It’s already a feast when Pandit Birju Maharaj or Ustad Zakir Hussain performs individually. So expectations naturally fly sky-high when the two great artistes perform together, as they will on Thursday. Adding to this already heady mix will be Kolkata-based Ajoy Chakraborty, who will sing the thumris accompanying the dance pieces.
One can already imagine the fireworks as Zakir Hussain responds to the Maharaj’s gestures and intricate footwork, and Chakraborty heightening this repartee with his delicate murkees and harkats, two types of embellishments in Hindustani music.
The programme will begin with a mridangam recital by Dr Thrichy Sankaran, who will be performing in the city probably for the first time. The event, Music Summit with World Masters, has been organised by Kalasangam, one of the country’s most well-endowed music circles, to coincide with Birju Maharaj’s 75th birthday. Venerated as the reigning emperor of the kathak dance form, he is the trio’s most senior member and will be performing in the city after a long gap. Tabla superstar Zakir
Hussain hardly needs an introduction to Mumbai audiences, while Ajoy Chakraborty, a highly ranked singer in the post-Bhimsen Joshi era, has a huge base of admirers in the city.
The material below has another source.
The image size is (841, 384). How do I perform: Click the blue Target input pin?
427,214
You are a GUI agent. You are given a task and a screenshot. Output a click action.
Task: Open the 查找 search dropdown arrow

We can also look forward to Birju Maharaj singing some thumri phrases and then enacting them. Although he is not a rigorously trained singer, he succeeds in coming across as an able exponent of the thumri, his voice full of emotion and subtle inflections conveying the sentiment expressed in the lyrics.
When an artiste specialising in one art form tries to demonstrate his skills in a related one, it can sound amateurish. This has happened when the late sitar legend Vilayat Khan broke into song or when Rais Khan or Sultan Khan suddenly start singing in the midst of playing the sitar or sarangi respectively. This is not the case with Birju Maharaj, a master of bhava, or emotion. “Birju Maharaj has taught me many kathak thumris, in ragas Khamaj, Sohini and Kafi,” said Ajoy Chakraborty.